彼女からは、他にも沢山の使い道を教えてもらった。カラー付箋紙を貼ったページには同色のマーカーを使う、など。
全て実践に結び付くかどうかは正直謎だけど、水森と話せるなら話題は何でもよかった。
その時ふと、周囲が薄暗くなる。
天井を見上げて、状況を理解した。
「そろそろ、帰らないとな」
「そうですね」
19時を過ぎると、アジュールのエントランスは照明が落ちる。
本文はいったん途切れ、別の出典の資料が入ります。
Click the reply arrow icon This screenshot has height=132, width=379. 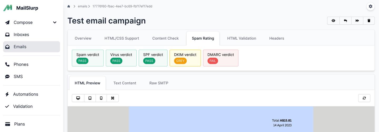point(345,21)
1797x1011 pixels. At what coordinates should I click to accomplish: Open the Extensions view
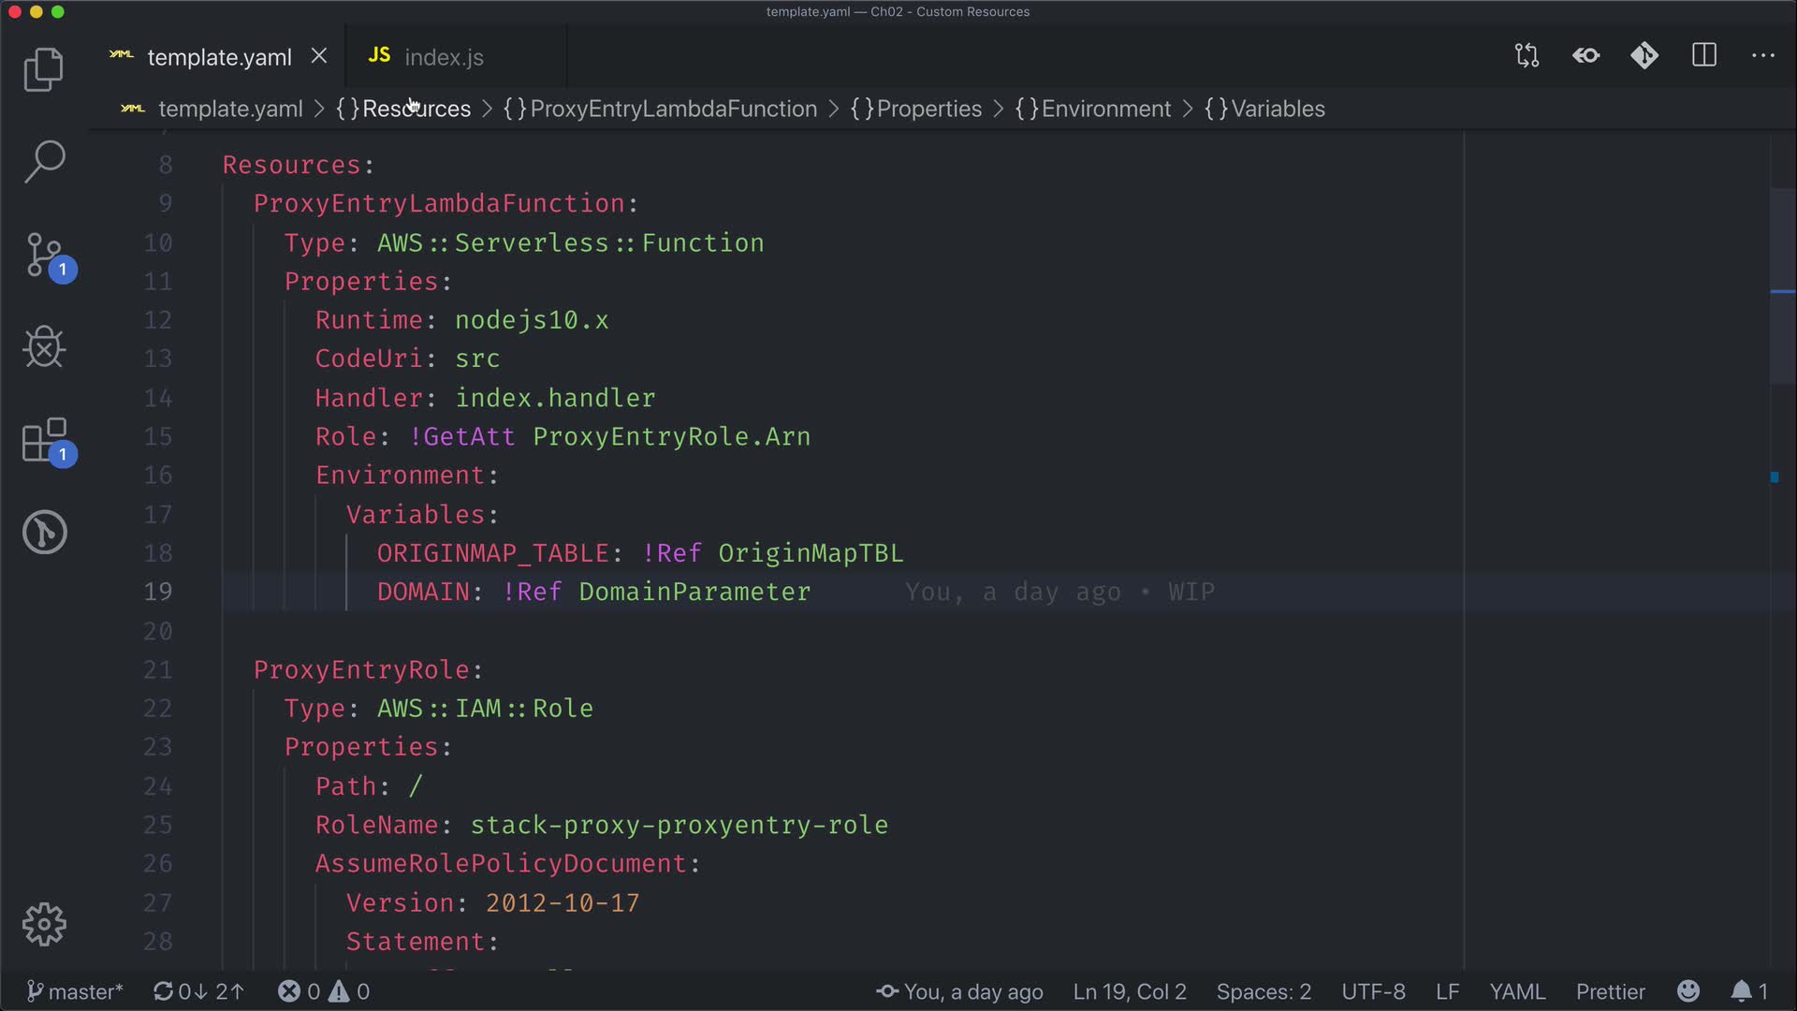[45, 440]
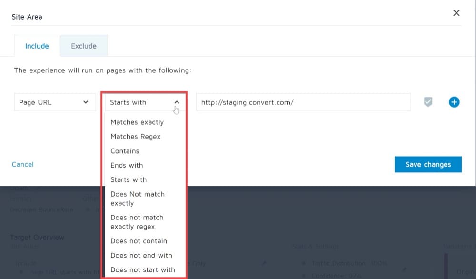Select Does not start with option
This screenshot has width=476, height=279.
(143, 269)
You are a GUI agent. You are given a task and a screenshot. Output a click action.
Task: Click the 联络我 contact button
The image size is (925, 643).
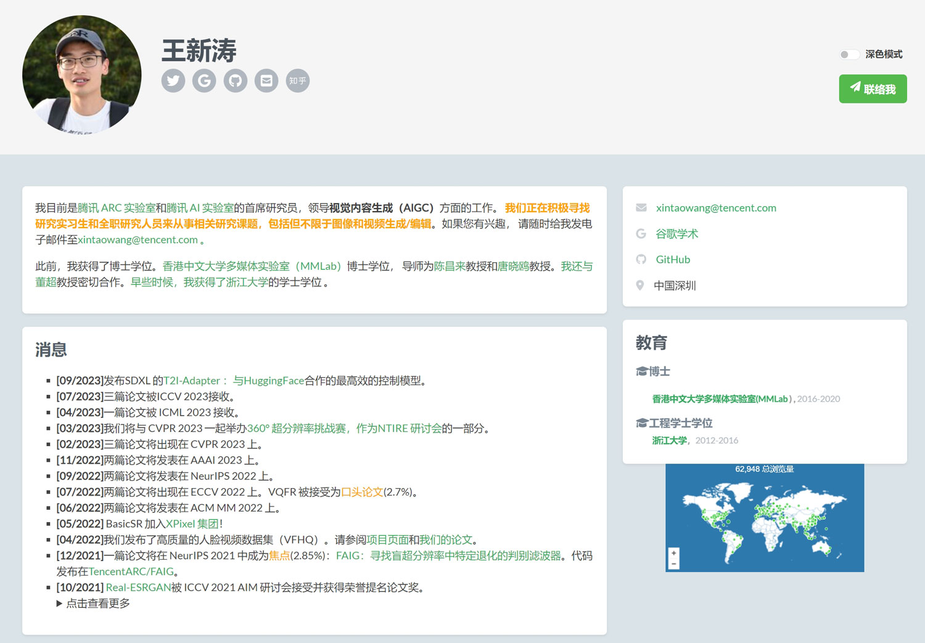click(872, 88)
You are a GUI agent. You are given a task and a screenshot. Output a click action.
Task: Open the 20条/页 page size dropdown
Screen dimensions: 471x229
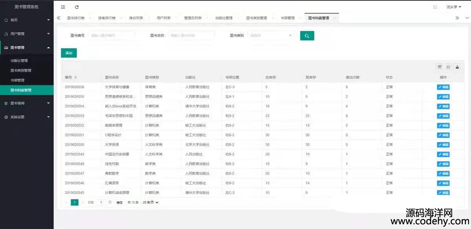point(150,202)
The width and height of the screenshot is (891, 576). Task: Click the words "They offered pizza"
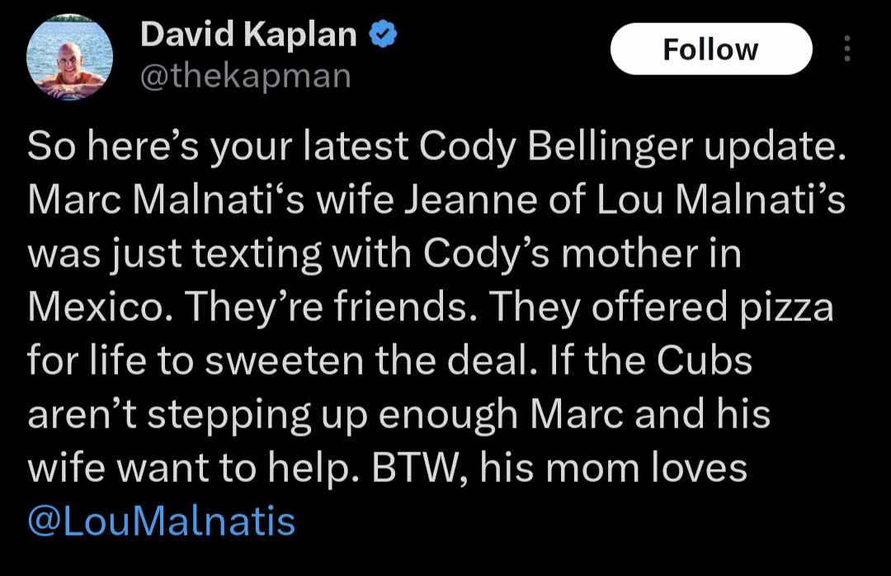coord(662,307)
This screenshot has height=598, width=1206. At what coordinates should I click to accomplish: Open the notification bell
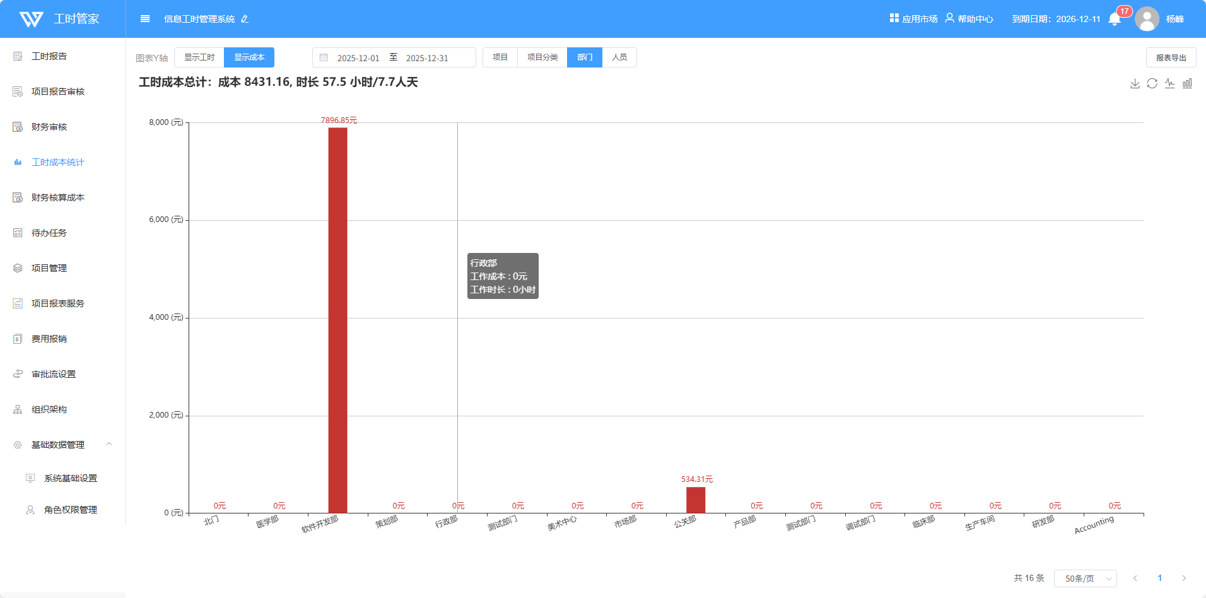pos(1115,19)
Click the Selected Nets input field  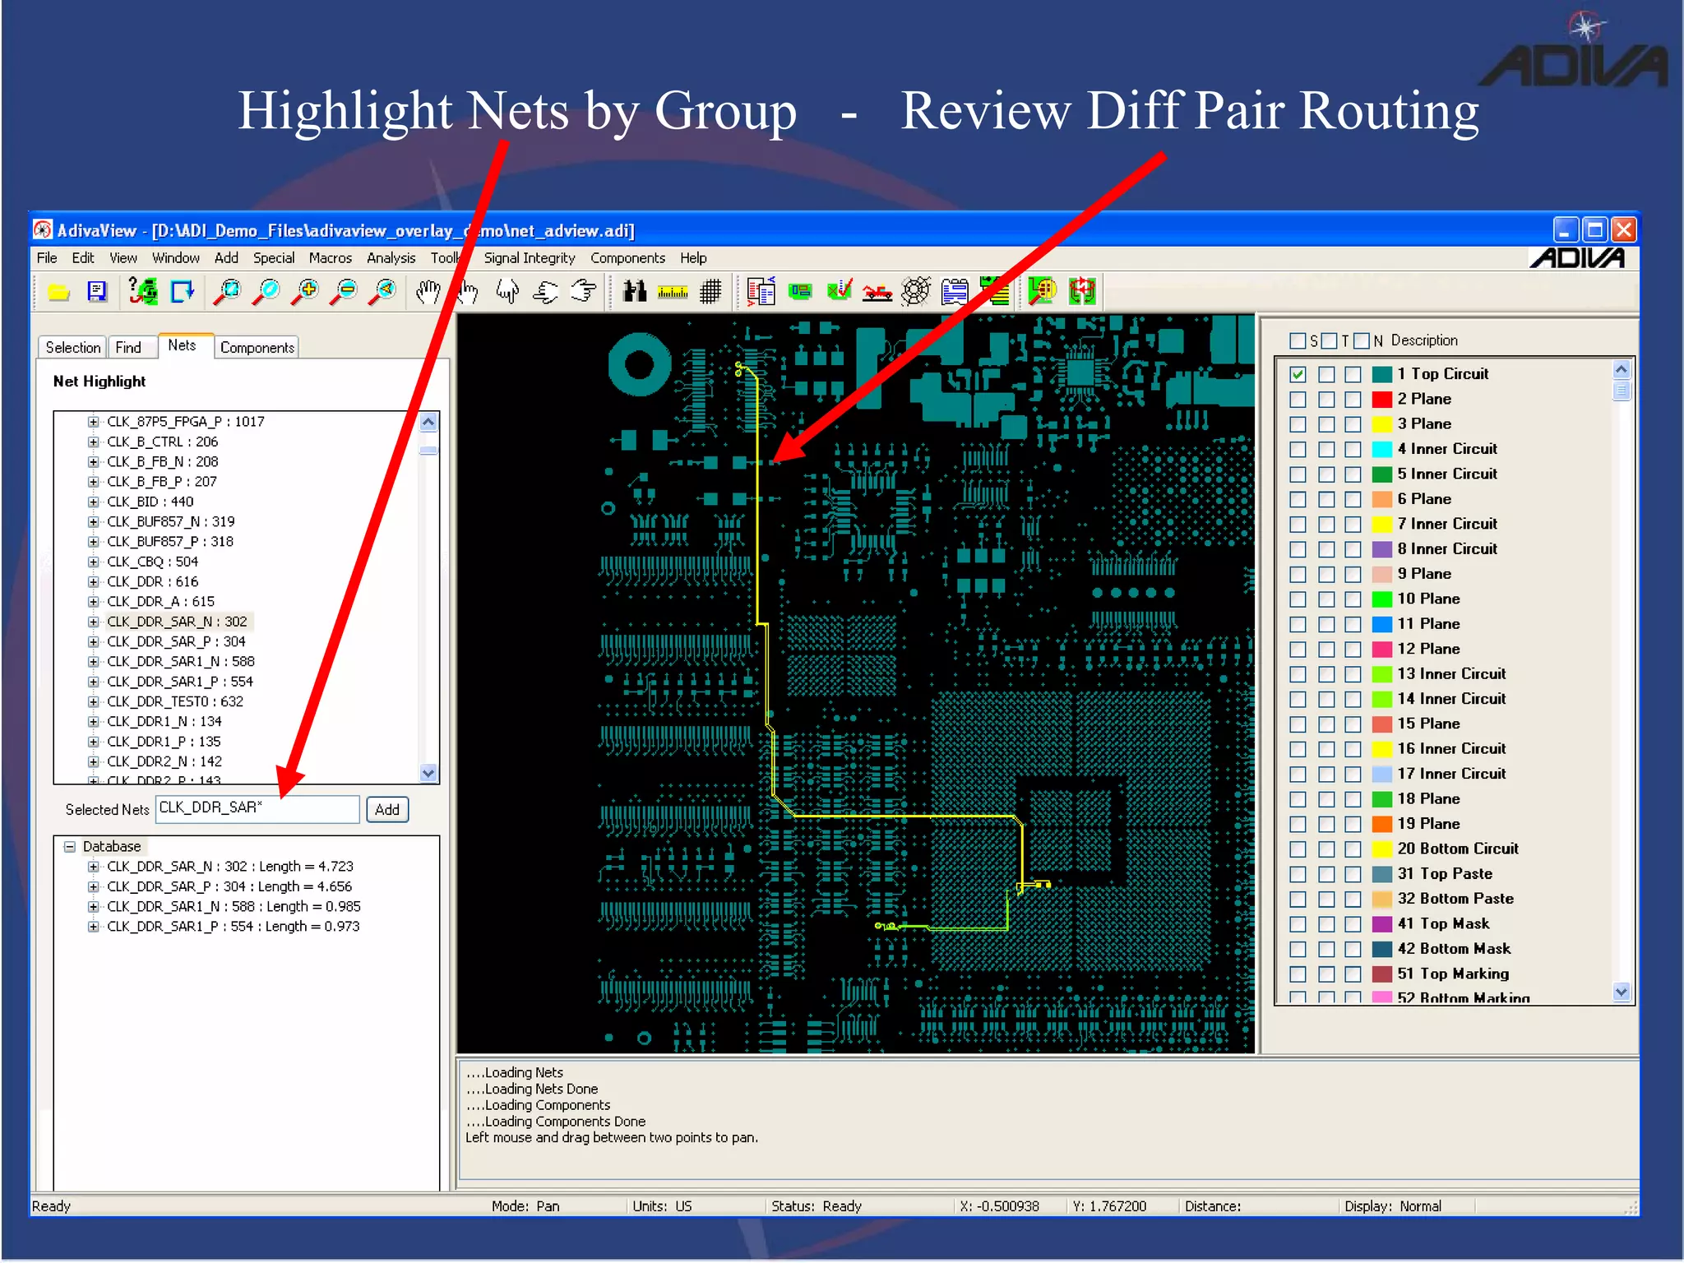pos(257,808)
ロビーも必要最低限の光が漏れているだけだ。
「ごめん、こんな時間まで引き止めて」
「……あの」
「うん?」
「ごはん、食べに行きませんか」
「……え」
……まさか、彼女の方から誘われるとは思っていなかった。
本音を言うと、俺も誘いたかった。
でも昨日、例の店に行ったばかりだ。誘うにしても、数日空けてからにしようと思っていた。必死な様を見せるのが格好悪くて嫌だったから。
だからこの展開は、想定外で。
「おなか、すきすぎて」
「………」
「倒れそうです」
告げる語尾は弱々しい。
先日、空腹ゆえに道で倒れていた彼女の姿が脳裏に浮かぶ。小さく笑い声をたてれば、水森は恥ずかしそうに頭を垂れた。
「……もう忘れてください」
「いや、無理かな」
あんな衝撃的な出会いは、この先きっと無いだろう。
「じゃあ行くか」
「え」
「ご飯。店、リストアップしてるって言ったじゃん」
グルメアプリの履歴はまだ残ってるし、いくつかブックマーク済みだ。彼女好みの店が見つかればいいけれど。